A public method that returns a mutable Pixel object based on the row and column passed as arguments. You'll notice this is an overloaded method since there is another method with a similar signature. The difference between the two is the return value. This method returns Pixel&, whereas the other returns const Pixel&. i.e. the return value of this method is mutable, meaning it can be modified. So if you wanted to, you could do something like this:

Picture pic;
Pixel p = pic.get_pixel(0,0);
p.r = 255;

This would set the r value of the pixel at (0,0) to 255. This is useful when you want to modify the pixel at a specific location.

This isn't possible if you call the other method, since it returns a const Pixel&, which again means you can't modify the pixel.

The implementation of these methods is identical, only the return value type is different.

Set Pixel

A public method that sets a pixel at index (row, col) (1D transposed) using the provided px argument. (e.g. pixels[index] = px). In other words, it finds the index of the pixel in your vector, and changes it to the new one provided.

Invert

Inverts all pixels i.e. set every pixel color equal to max_intensity - r/g/b, respectively. This should update the vector of pixels. Simply loop through your vector of Pixels and update the color values accordingly.

Flip X

Flips all pixels around the x-axis. The general idea here is to examine two rows simultaneously. So we look at every pixel in the top row and swap each pixel with the corresponding pixel in the bottom row, and then we jump to the next set of rows after we've finished one.

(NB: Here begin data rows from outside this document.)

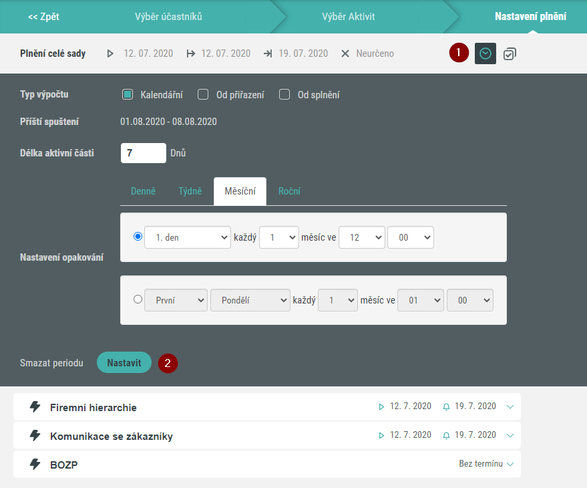Switch to the Roční tab
Image resolution: width=587 pixels, height=488 pixels.
[x=289, y=191]
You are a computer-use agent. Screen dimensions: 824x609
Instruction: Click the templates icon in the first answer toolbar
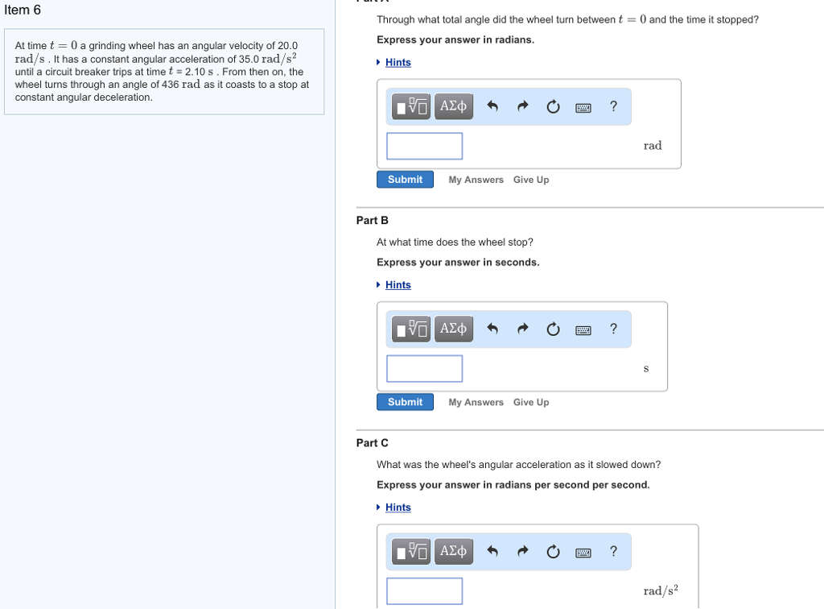(412, 106)
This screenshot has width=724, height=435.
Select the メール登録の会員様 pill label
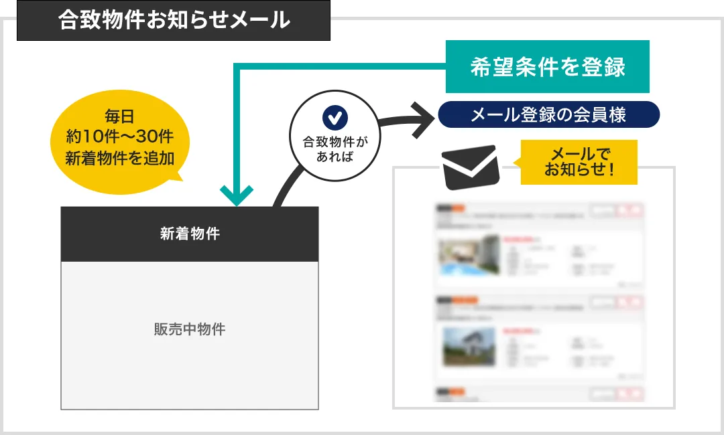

You'll need two nested loops to do this. The outer loop will iterate over the rows, and the inner loop will iterate over the columns. You'll need to do some arithmetic to figure out which pixels to swap, but it's not too hard.

Flip Y

This will be almost exactly like your flip_x() method, except you'll swap the roles of your nested loops, and you'll replace the concept of top/bottom with left/right. This should be easy enough to do if you've already done flip_x(), so I will leave it at this.

Read Input

This part isn't hard, but a lot of students seem to be confused about what is going on with read_input() here, so I will try to explain it to the best of my ability. All this method does is read the input of either

  • a .ppm file

OR

  • Standard input, e.g. stdin, e.g. your keyboard -- like we've done most of the semester.

The tricky part is that it can read either of those. We determine which of those we are reading from in main from the arguments passed through argv[].

The read_input() method itself will have no difference in implementation whether or not we are reading from a file or from stdin. This is because the argument it takes is of type istream, which is any general-purpose input stream. Both ifstream, and cin are derived from istream, so we can pass either of those into read_input() and it will work. No matter what, we will be using the in function argument to read once you're in the method from the following example

example

bool read_input(istream& in) {
in >> stuff; // this would be the same as cin >> stuff, or fin >> stuff
}

int main() {
// passing file input stream to read_input()
ifstream fin("file.txt");
read_input(fin);

// passing standard input stream to read input()
read_input(cin);
}

Deciding which to use

In main, we will be using argc and argv to determine whether or not we are reading from a file or from stdin. Here is the argument format

./ppm <INPUT> <OUTPUT> <MANIPULATION>
  • INPUT is the name of the input file (e.g. file.ppm), OR it's a dash (-) if we are reading from stdin.
  • OUTPUT is the name of the output file (e.g. file.ppm), OR it's a dash (-) if we are writing to stdout (using cout).
  • MANIPULATION is the only optional argument and is the one-letter representation for the manipulation we want to do. This can be any of the following: It can be X for flip_x, Y for flip_y, or I for invert. If no argument is specified, then you won't modify the image at all.

Reading

There are a ton of ways to do this. The meta content e.g. the header will always be in the same format, so you can read that fairly simply. Just like the last few labs, using a mixture of stringstream and getline is my recommendation, but there are other ways.